Abtreibungsdebatte in den USA: Herzschlag gegen Frauenrechte

Der Gouverneur hat unterschrieben: Der Bundesstaat North Dakota bekommt die landesweit strengsten Gesetze gegen Schwangerschaftsabbrüche.

Kundgebung von Abtreibungsgegnern im vergangenen Januar in San Francisco. Bild: reuters

WASHINGTON taz/dpa | „Veto-Veto-Veto“, skandieren Hunderte von DemonstrantInnen im Schnee in Bismarck vor dem Sitz von North Dakotas Gouverneur Jack Dalrymple. Vergeblich. Am Dienstag hat der Republikaner ein Gesetz unterschrieben, das Frauen einen Schwangerschaftsabbruch verbietet, sobald der fetale Herzschlag gehört werden kann, also rund sechs Wochen nach der Empfängnis, wie die Tageszeitung USA Today berichtete. Auch Abtreibungen mit der Begründung eines genetischen Defektes beim Baby sind künftig nicht mehr erlaubt.

Mit seinen 700.000 EinwohnerInnen ist North Dakota einer der am dünnsten besiedelten Bundesstaaten der USA. Zugleich hat er – dank des örtlichen Öl-Booms – die niedrigste Arbeitslosigkeit und sucht landesweit nach neuen Fachkräften, die bereit sind, in die Einöde zu ziehen. Auch bei Schwangerschaftsabbrüchen ist North Dakota anders: Mit 11 Abtreibungen auf 1.000 Schwangerschaften liegt der Bundesstaat weit unter dem US-Durchschnitt. Der liegt bei 20.

Trotzdem haben sich die mehrheitlich republikanischen Abgeordneten in den Wintermonaten auf den Kampf gegen die Abtreibung konzentriert. Dabei haben sie nicht nur das Verbot von Abtreibungen in North Dakota sowie die Schließung der einzigen Abtreibungsklinik im Bundesstaat im Sinn. Sondern sie wollen auch die Grundsatzentscheidung des obersten US-Gerichts zu Fall bringen. Das hat im Jahr 1973 in dem Streit Roe gegen Wade festgelegt, dass Frauen selbst entscheiden können, ob sie einen Schwangerschaftsabbruch vornehmen lassen.

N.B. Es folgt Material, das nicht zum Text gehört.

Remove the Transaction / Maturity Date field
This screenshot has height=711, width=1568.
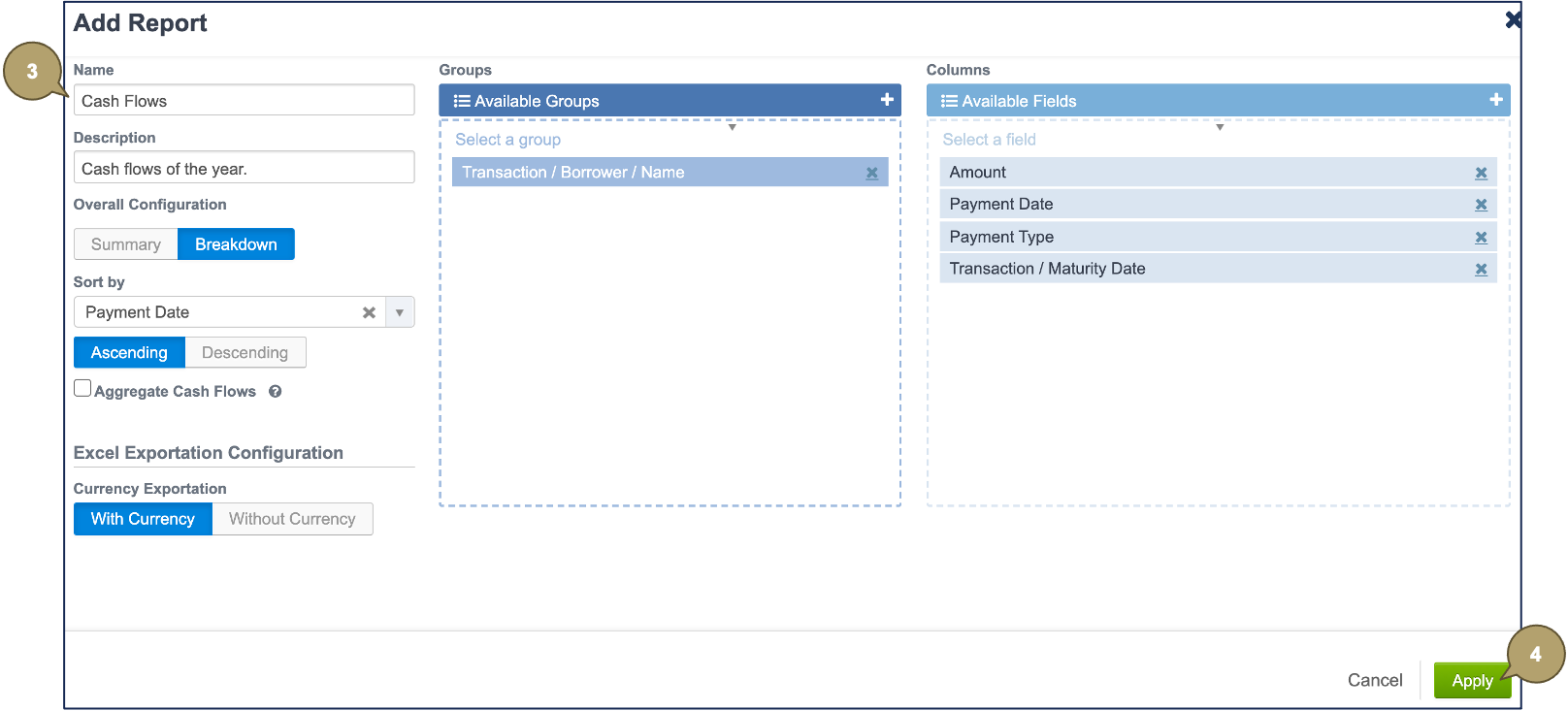click(1481, 270)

Eines der Gesetze legt fest, dass eine befruchtete Eizelle ab dem Moment der Empfängnis eine „Person“ im juristischen Sinne ist. Das Repräsentantenhaus in Bismarck hat dieses Gesetz mit 57 gegen 35 Stimmen angenommen. Konservative quer durch die USA versuchen seit Jahren, auf diesem Wege jede Abtreibung zu kriminalisieren. Aber anderswo waren sie damit bislang gescheitert.

Verbot der Pille danach

Die übrigen in North Dakota verabschiedeten Gesetze verbieten Abtreibungen aufgrund von genetischen Missbildungen und aufgrund des Geschlechts. Sie verbieten die Pille danach. Und sie schaffen zusätzliche administrative Hürden für ÄrztInnen, die bereit sind, Schwangerschaftsabbrüche durchzuführen.

Um jeden Rückweg zu verbauen, soll den Bürgern North Dakotas bei den Wahlen im November 2014 ein Zusatz zur Verfassung vorgeschlagen werden. Er besagt: „Das Recht auf Leben zu jedem Moment der menschlichen Entwicklung ist unveräußerlich und muss anerkannt und geschützt werden.“

„Noch ist Abtreibung in North Dakota legal“, ist in diesen Tagen auf der Webseite der Red River Women’s Clinic in Fargo zu lesen. Es ist die einzige Klinik im Bundesstaat, die überhaupt Schwangerschaftsabbrüche durchführt. Die Ärztinnen – ausnahmslos Frauen – pendeln zwischen drei Bundesstaaten: die beiden Dakotas und Minnesota.

„Herr Gouverneur, die Bürger North Dakotas sind stolze und freie Menschen“, erklärt Mary Markland in einer Zeitung in Fargo, „es ist unsere Privatsache, wann wir eine Familie gründen.“ Für die Gegenseite antwortet Amanda Ellerkamp von Respect Life. Sie fordert vom Gouverneur die Unterschrift, um das „gottgegebene“ menschliche Leben zu verteidigen.

Die sogenannte „Pro Life“-Bewegung in den USA hat in diesem Jahr auch andernorts Erfolge erzielt. So verkürzte Arkansas Anfang März die Zeit, in der Abtreibungen durchgeführt werden dürfen, auf zwölf Wochen. Ausschlaggebend ist – so das Gesetz – der erste Herzschlag des Fötus. Im Wettlauf um die radikalste Beschneidung des Abtreibungsrechts war Arkansas damit ein paar Wochen lang führend.